總之,今日與該隱交談,便是要將一切弄清楚,于是白霧說道:
“我勸你還是放棄打隊長的主意,這個世界有一種東西叫氣運,放在七百年前,我想你我都不相信所謂玄學,但現在肯定相信。我家隊長是有大氣運的,別說我沒有警告過你,惦記他的話,代價可是很昂貴的。”
“至于我,你可以繼續嘗試。有個偉大的目標是好的,說不定有一天你就能奪取我做容器呢?加油,我看好你。”
很狂。
該隱再次確定,白霧真的變得極其強大了,如此明目張膽的挑釁自己,這和自己印象里的白霧完全不同。

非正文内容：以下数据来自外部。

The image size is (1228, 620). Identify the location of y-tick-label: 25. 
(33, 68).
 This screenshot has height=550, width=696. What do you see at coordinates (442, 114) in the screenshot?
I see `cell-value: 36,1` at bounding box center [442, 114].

“我們該談談正事了,你手里有著我想知道的信息,我手里有著你想知道的信息,為什么我們不交換,暫時合作呢?
等到合作完,彼此沒有別的價值了,你再考慮竊奪我的軀體,我再考慮將你殺掉,發揮最大的剩余價值,很符合我們這樣的人的做事邏輯不是么?”白霧提議。
該隱覺得這樣的白霧很有趣:
“你想知道什么?”
“我想知道兩件事,一個事情,是高塔第六層有什么,另一個事情是,你有沒有見過一個……手腕處印有黑桃十的人。”